(To be done):
In the film review, rewrite the passage between "Circa 1995 an" and "watch them scream.", inclusive, substituting "tutor" for "teacher".

(Excerpt to read):
Friday 24 February 2012

The Woman In Black (Film)

The Woman in Black

Film, 21st February 2012



The filmmaker has so much wizardry at her fingertips that a poor film is an unforgivable thing.  I don’t tend to watch poor films, or any films for that matter.  If you go to the theatre regularly and you like to read books there doesn’t tend to be much room for film as well.  And it’s hard to sit still at home without a book resting in your lap and somehow anchoring you with a guilt-free pursuit of self-improvement.  Film does not seem to offer self-improvement which might be why a good film is so enjoyable, providing you’re in a cinema and not tempted to multi-task with the ironing.  Anyway, I had to see this particular film because the original film held a sort of vivid sentimentality in my mind and I doubted that this recent Hammer production would be as scary.



Circa 1995 an old charmer who went dubiously by the profession of teacher used to allow his class of bright girls the illicit opportunity to forget their studies temporarily and watch a film in his English lessons.  Not a film of a set-text, I might add.  And the excuse for this indulgence was usually the end of term or something like that.  And always the same film, wasn’t it girls?  The Woman in Black.  No doubt it was a bit of a thrill to have a class of adolescent  girls squealing behind their hands as they hid from the maniacal eyes of the said woman.  Middlemarch is all very well but if you really want to get a reaction from the pubescent mind, put on a film.  Even better, put on a scary film and watch them scream.

(Material shown):
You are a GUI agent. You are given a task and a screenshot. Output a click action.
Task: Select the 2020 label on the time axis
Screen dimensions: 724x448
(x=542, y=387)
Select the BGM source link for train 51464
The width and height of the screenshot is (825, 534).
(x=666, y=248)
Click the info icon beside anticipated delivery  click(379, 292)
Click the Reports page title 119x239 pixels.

(Result):
Circa 1995 an old charmer who went dubiously by the profession of tutor used to allow his class of bright girls the illicit opportunity to forget their studies temporarily and watch a film in his English lessons.  Not a film of a set-text, I might add.  And the excuse for this indulgence was usually the end of term or something like that.  And always the same film, wasn’t it girls?  The Woman in Black.  No doubt it was a bit of a thrill to have a class of adolescent  girls squealing behind their hands as they hid from the maniacal eyes of the said woman.  Middlemarch is all very well but if you really want to get a reaction from the pubescent mind, put on a film.  Even better, put on a scary film and watch them scream.